The Cornerstone
    Footnotes

    “The Cornerstone,” Ensign, January 2016, 74–75

    The Cornerstone

    A building’s first stone teaches us about the Savior’s role in our lives.

    “Now therefore ye are no more strangers and foreigners, but fellowcitizens with the saints, and of the household of God;

    “And are built upon the foundation of the apostles and prophets, Jesus Christ himself being the chief corner stone;

    “In whom all the building fitly framed together groweth unto an holy temple in the Lord:

    “In whom ye also are builded together for an habitation of God through the Spirit.”

    Cornerstone

    Walls

    Foundation

    Facts about the Cornerstone

    What it is. A cornerstone is the first stone placed upon a building’s foundation, in a corner of the structure.

    What it does. A cornerstone bears much of the weight of a building’s outer structure, and it connects and unites two of the walls. After it is placed, all other stones and their angles are measured out from it.

    What its characteristics are. Anciently, a cornerstone would normally be one of the largest, most solid stones a builder had to work with. The builder would examine his stones carefully and select the best one as a cornerstone, rejecting any stones that didn’t appear suitable.

    What We Can Learn

    A cornerstone:

    Is the first. Jesus Christ is the Firstborn of all the Father’s children (see Colossians 1:15–17; Hebrews 1:6; D&C 93:21), the first to be resurrected (see 1 Corinthians 15:20), the one who was to “go to prepare a place for [us]” in His Father’s house (John 14:2), the “Beloved and Chosen from the beginning” (Moses 4:2), and “the author and finisher of our faith” (Hebrews 12:2).
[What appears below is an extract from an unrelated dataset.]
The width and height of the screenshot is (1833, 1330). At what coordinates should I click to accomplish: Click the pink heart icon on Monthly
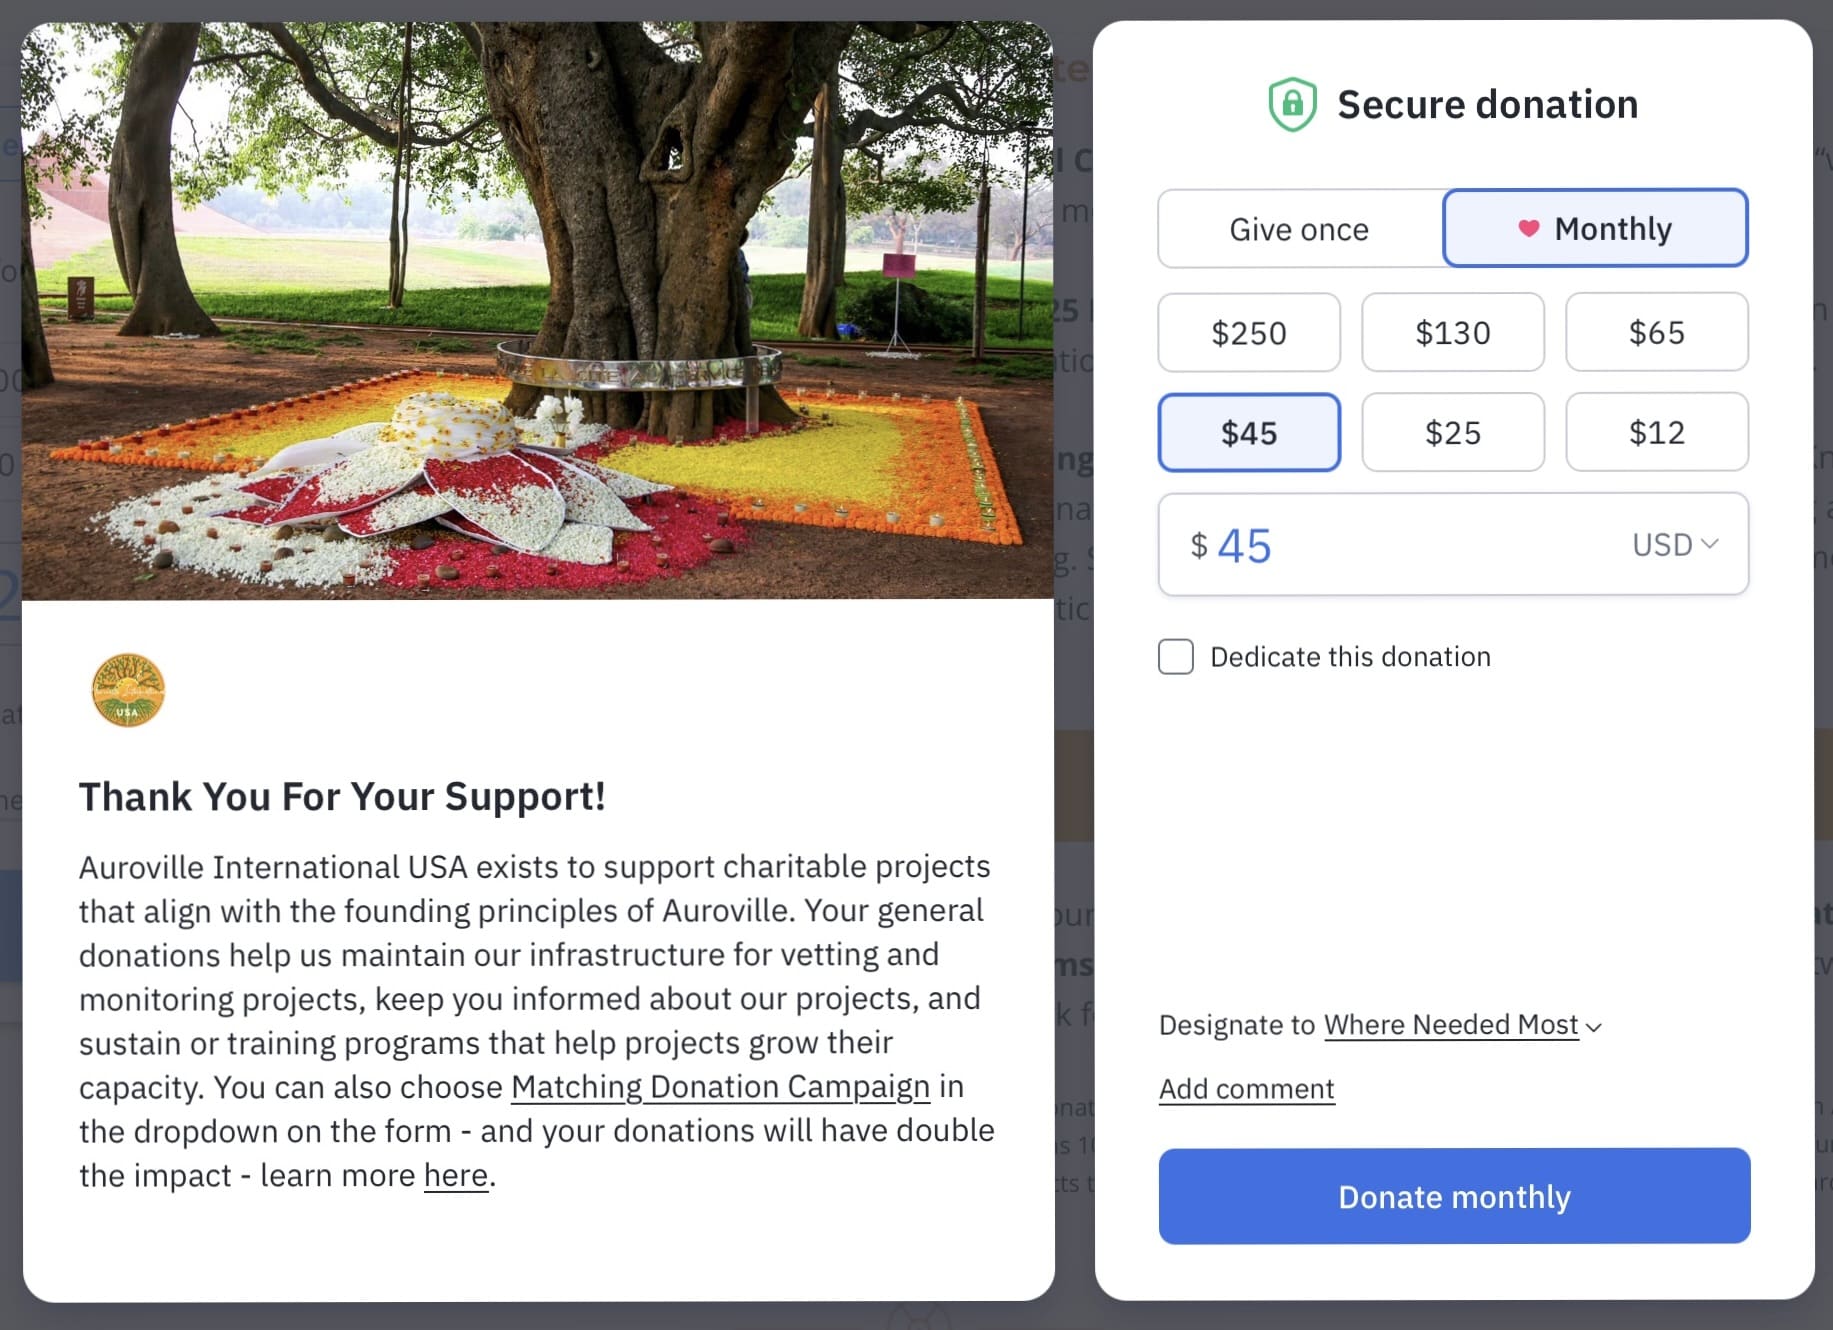click(1528, 228)
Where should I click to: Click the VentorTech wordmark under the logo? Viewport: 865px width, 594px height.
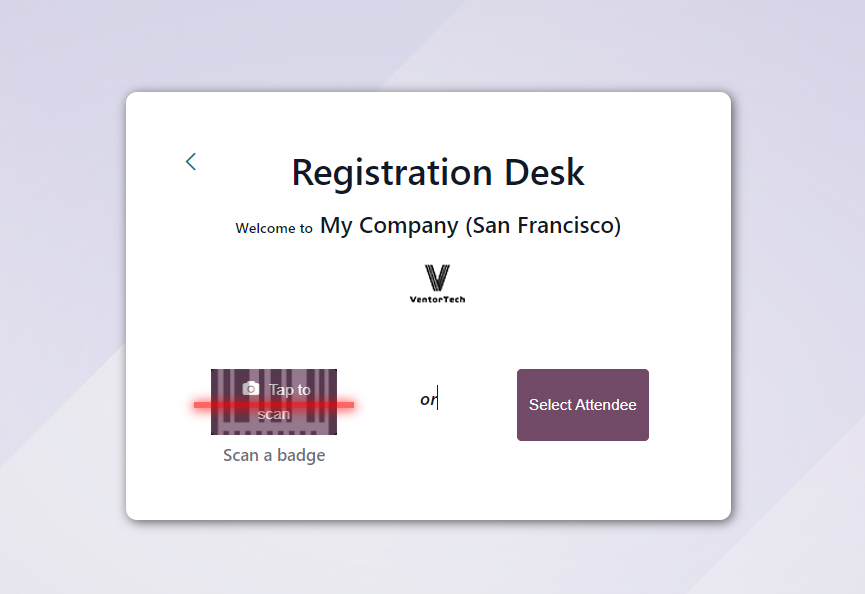(x=437, y=299)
    Unites. Jesus Christ “inviteth … all to come unto him” (2 Nephi 26:33). The Atonement of Jesus Christ allows us to repent, become sanctified through the Holy Ghost, and be reunited with Heavenly Father. The Apostle Paul showed that Jesus Christ, as the cornerstone, was the connecting point for the two “walls” of the Church in that day: the Apostles of the New Testament and the prophets of the Old Testament, perhaps illustrating the mix of Gentile and Jewish converts (see Ephesians 2:20). The prophets and apostles of today, along with those of old, help unite us in Christ—in His doctrine, His service, and His Church.

    Aligns. Jesus Christ “marked the path and led the way, and ev’ry point defines” (“How Great the Wisdom and the Love,” Hymns, no. 195). He is our guide and our lawgiver, the one whose commandments we obey and whose words we heed.

    Strengthens. Jesus Christ has taken upon Himself our sins so that we can be forgiven if we will repent. In this way, He strengthens us by removing the ill effects of sin. In addition, “the enabling power of the Atonement strengthens us to do and be good and to serve beyond our own individual desire and natural capacity” (David A. Bednar, “The Atonement and the Journey of Mortality,” Ensign, Apr. 2012, 42–43).